Legacy AVL system? It’s okay, join the club.

If you work with real-time transit data, you’ve probably heard the steadily-increasing call for data producers to release their data in open, standardized formats like GTFS-realtime and SIRI. But how do you actually make your data available in those formats? Some AVL vendors are beginning to include standards-compliant APIs in their products, and that’s great for agencies considering a new system or major upgrade. But what about the massive installed base of legacy AVL systems which have few open interfaces, if any?

Fortunately, there are ways to get data out of almost any AVL system, whether it was explicitly designed with open interfaces or not. Some of these techniques are more technologically sound than others, and some may require some relatively tricky programming, but if you can find the right software developer, almost any problem is soluble.

Here are five key strategies for extracting information from an AVL system. The first three are strongly recommended, while the last two should only be undertaken if no better interface is available, and if you have adequate technical support to implement a more complex solution.

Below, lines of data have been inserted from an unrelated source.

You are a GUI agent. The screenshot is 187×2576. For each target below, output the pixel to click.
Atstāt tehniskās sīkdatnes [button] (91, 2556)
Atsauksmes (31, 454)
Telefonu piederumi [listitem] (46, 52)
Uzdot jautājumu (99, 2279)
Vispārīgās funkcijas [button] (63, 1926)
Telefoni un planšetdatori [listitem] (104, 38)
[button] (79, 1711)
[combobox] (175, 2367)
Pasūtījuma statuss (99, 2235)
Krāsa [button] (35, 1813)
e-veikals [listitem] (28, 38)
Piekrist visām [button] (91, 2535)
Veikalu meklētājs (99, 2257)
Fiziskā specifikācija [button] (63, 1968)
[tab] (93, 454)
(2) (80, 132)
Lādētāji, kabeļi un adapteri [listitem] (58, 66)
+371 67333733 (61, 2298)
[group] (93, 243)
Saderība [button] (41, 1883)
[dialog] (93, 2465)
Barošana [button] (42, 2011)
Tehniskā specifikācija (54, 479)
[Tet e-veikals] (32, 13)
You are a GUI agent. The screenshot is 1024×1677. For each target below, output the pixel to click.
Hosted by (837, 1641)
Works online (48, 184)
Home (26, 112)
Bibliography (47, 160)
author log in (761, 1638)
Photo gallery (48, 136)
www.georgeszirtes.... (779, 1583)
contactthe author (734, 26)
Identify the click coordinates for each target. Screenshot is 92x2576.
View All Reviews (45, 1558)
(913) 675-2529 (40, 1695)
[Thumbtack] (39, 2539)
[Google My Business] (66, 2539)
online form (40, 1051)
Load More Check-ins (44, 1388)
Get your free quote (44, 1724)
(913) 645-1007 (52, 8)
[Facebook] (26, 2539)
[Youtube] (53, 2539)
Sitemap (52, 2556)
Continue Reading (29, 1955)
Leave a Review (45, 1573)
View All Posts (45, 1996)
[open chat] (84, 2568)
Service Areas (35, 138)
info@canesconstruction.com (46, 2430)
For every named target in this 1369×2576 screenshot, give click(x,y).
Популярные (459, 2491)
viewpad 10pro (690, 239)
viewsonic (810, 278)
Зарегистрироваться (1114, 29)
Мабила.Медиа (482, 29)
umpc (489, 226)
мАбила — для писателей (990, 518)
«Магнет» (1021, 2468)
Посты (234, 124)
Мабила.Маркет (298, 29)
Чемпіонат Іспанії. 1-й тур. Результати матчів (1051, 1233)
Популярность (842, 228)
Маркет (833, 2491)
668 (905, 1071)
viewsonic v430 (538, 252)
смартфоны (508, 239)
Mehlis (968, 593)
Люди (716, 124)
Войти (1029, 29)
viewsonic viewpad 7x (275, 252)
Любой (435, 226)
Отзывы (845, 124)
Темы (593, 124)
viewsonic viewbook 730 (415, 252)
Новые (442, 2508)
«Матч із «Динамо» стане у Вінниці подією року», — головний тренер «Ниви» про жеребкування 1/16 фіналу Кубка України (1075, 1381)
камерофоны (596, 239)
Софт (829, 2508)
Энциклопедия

  • Transform a proprietary API to GTFS-realtime or SIRI: Many AVL systems (both COTS and agency-homegrown) include non-standard APIs which can, with a bit of programming, be transformed into a modern, standards-compliant API. This is the approach I took with wmata-gtfsrealtime, to produce a GTFS-realtime feed from WMATA’s real-time bus data, septa-gtfsrealtime to produce a GTFS-realtime feed from SEPTA’s real-time bus and rail data, and ctatt-gtfsrealtime to produce a GTFS-realtime feed from CTA’s Train Tracker data. This is also the approach taken by onebusaway-gtfs-realtime-from-nextbus-cli, which converts from the NextBus API, and bullrunner-gtfs-realtime-generator, which converts from the Syncromatics API.
  • Query a reporting database: Some AVL systems can be configured to log vehicle positions, predicted arrival times, and other information to a database. Ostensibly these databases are meant to be used for after-the-fact incident analysis, performance reporting, etc., but there’s nothing stopping an application from polling the database every 15-30 seconds to get the latest vehicle positions and predicted arrival times. Many GTFS-realtime feed producers take this approach, including ddot-avl, built by Code for America to extract real-time information from DDOT’s TransitMaster installation, HART-GTFS-realtimeGenerator, built by CUTR to extract real-time information from HART’s OrbCAD installation, and live_transit_event_trigger, built by Greenhorne & O’Mara (now part of Stantec) to produce a GTFS-realtime feed from Ride On’s OrbCAD installation.
  • Parse a published text file: Similar to the database approach, some AVL systems can be configured to dump the current state of the transit network to a simple text file (like this file from Hampton Roads Transit). This text file can be read and parsed by a translator which then generates a standards-compliant feed, which is the approach taken by hrt-bus-api, built by Code for Hampton Roads, and onebusaway-sound-transit-realtime.
  • Screen-scrape a passenger-facing Web interface: This is where we get into the less technologically-sound options. While the first three options focused on acquiring data from machine-readable sources, screen scraping involves consuming data from a human-readable source and transforming it back into machine-readable data. In this case, that might mean accessing a passenger-facing Web site with predicted arrival times, extracting the arrival times, and using that to produce a standards-compliant feed. This is the approach taken by this project, which screen-scrapes KCATA’s TransitMaster WebWatch installation to produce a GTFS-realtime feed. Compared to options which involve machine-readable data sources, screen-scraping is more brittle, and may make it more challenging to produce a robust feed, but it can be made to work.
  • Intercept internal AVL system communications: This is the last resort, but if an AVL system has no open interfaces, it may be possible to intercept communications between the components of the AVL system (such as a central server and a dispatch console or system driving signage at transit stops), decode those communications, and use them as the basis for a standards-compliant feed. This is a last resort because it will often require reverse-engineering undocumented protocols, and results in solutions which are brittle and will tend to break in unpredictable ways. But, it can be done, and if it’s the only way to get data out of an AVL system, then go for it. This is the approach taken by onebusaway-king-county-metro-legacy-avl-to-siri.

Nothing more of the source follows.